Look for the line with "Where should I" in the entries below, then extract that line and all lines after it exactly, with pictures left out.

*** Block opens ***

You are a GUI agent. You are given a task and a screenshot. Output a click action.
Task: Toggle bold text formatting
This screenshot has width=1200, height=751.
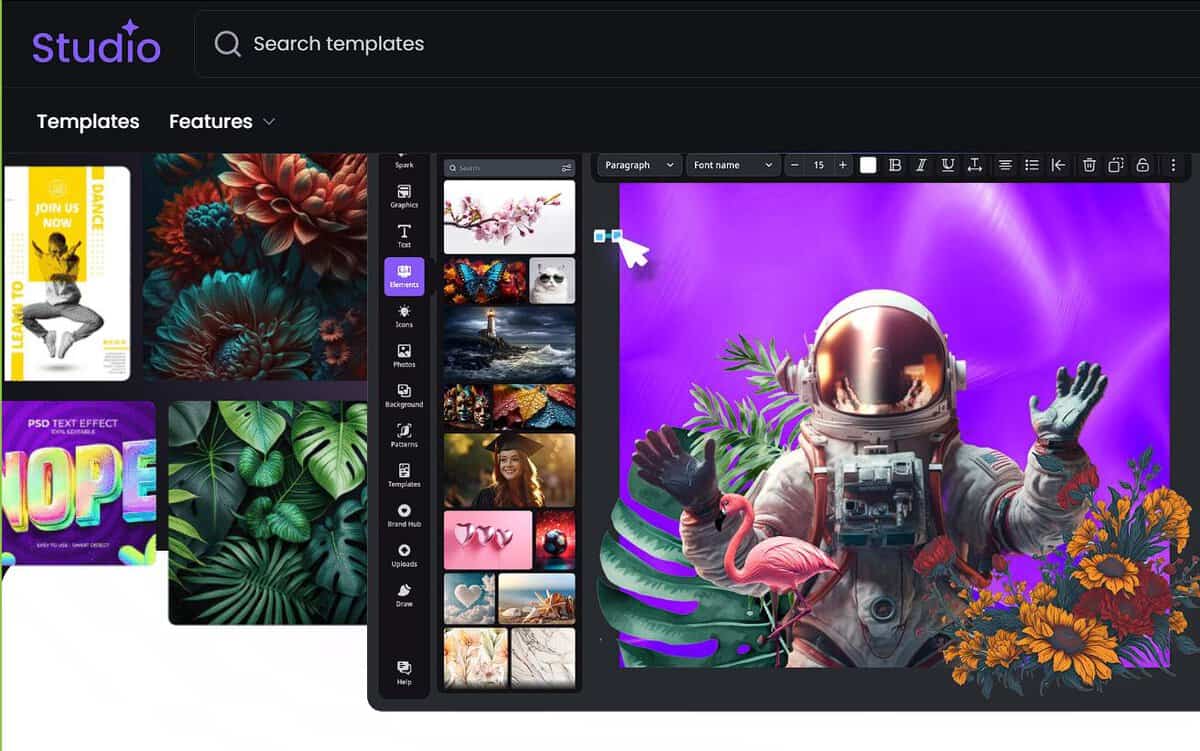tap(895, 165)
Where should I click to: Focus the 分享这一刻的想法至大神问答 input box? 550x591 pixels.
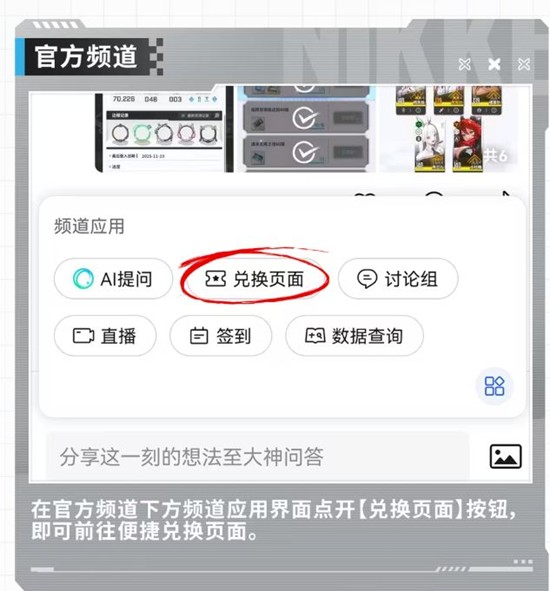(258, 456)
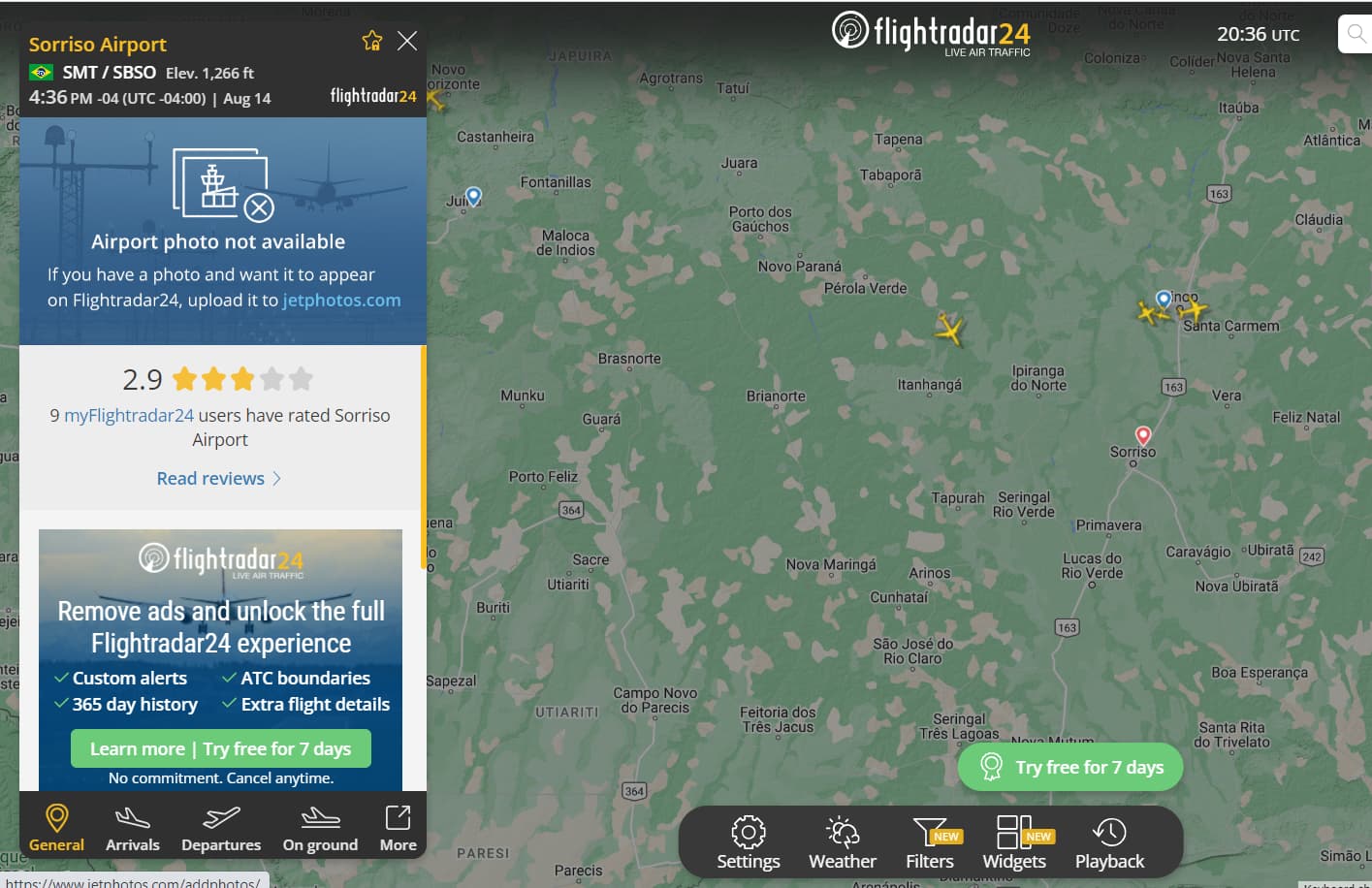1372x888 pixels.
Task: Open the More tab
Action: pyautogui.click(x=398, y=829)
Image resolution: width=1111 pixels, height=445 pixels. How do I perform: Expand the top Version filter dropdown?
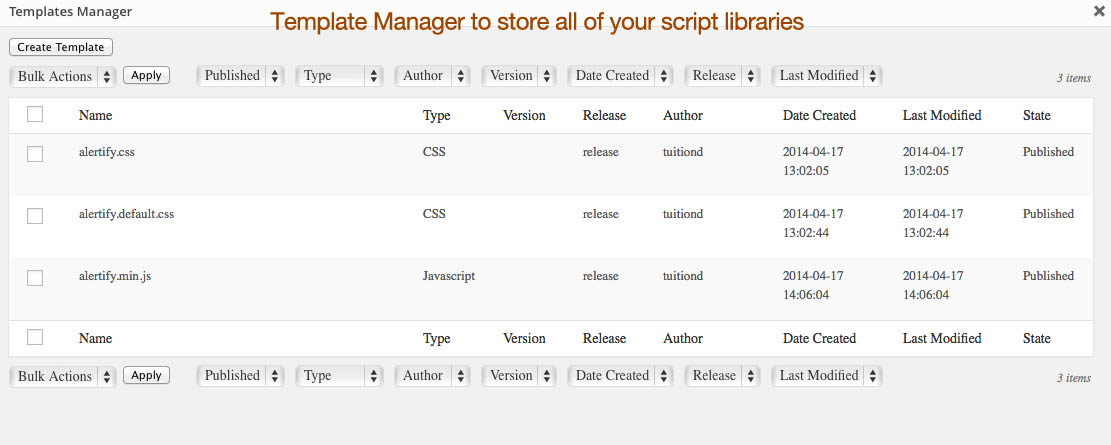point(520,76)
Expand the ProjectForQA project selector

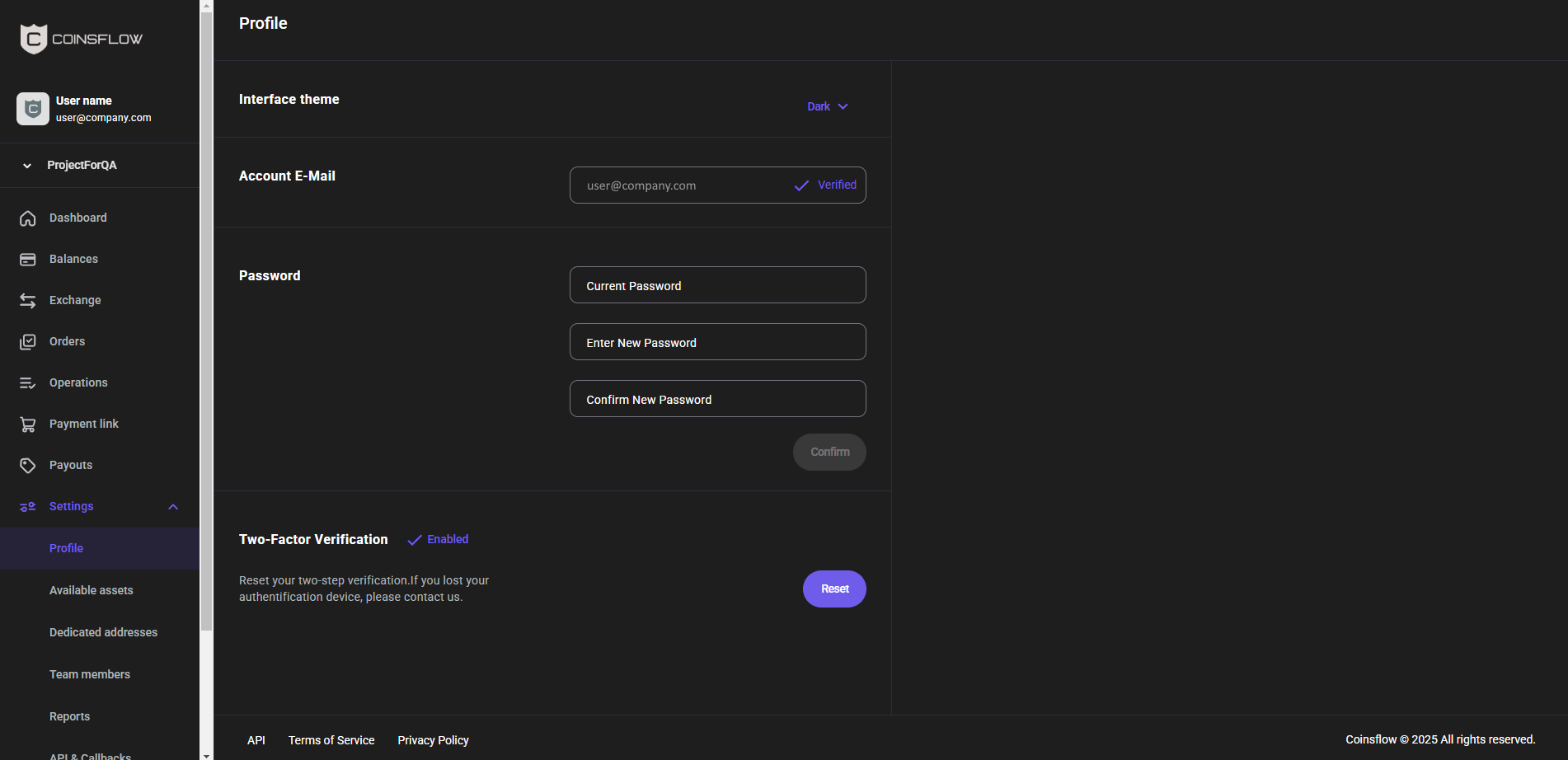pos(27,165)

*** Block closes ***

*TASK RESPONSE*.
Where should I click to: Focus the 分享这一刻的想法至大神问答 input box? 550x591 pixels.
(258, 456)
1372x888 pixels.
Task: Open the More tab
Action: pyautogui.click(x=398, y=829)
Image resolution: width=1111 pixels, height=445 pixels. How do I perform: Expand the top Version filter dropdown?
point(520,76)
Expand the ProjectForQA project selector

pos(27,165)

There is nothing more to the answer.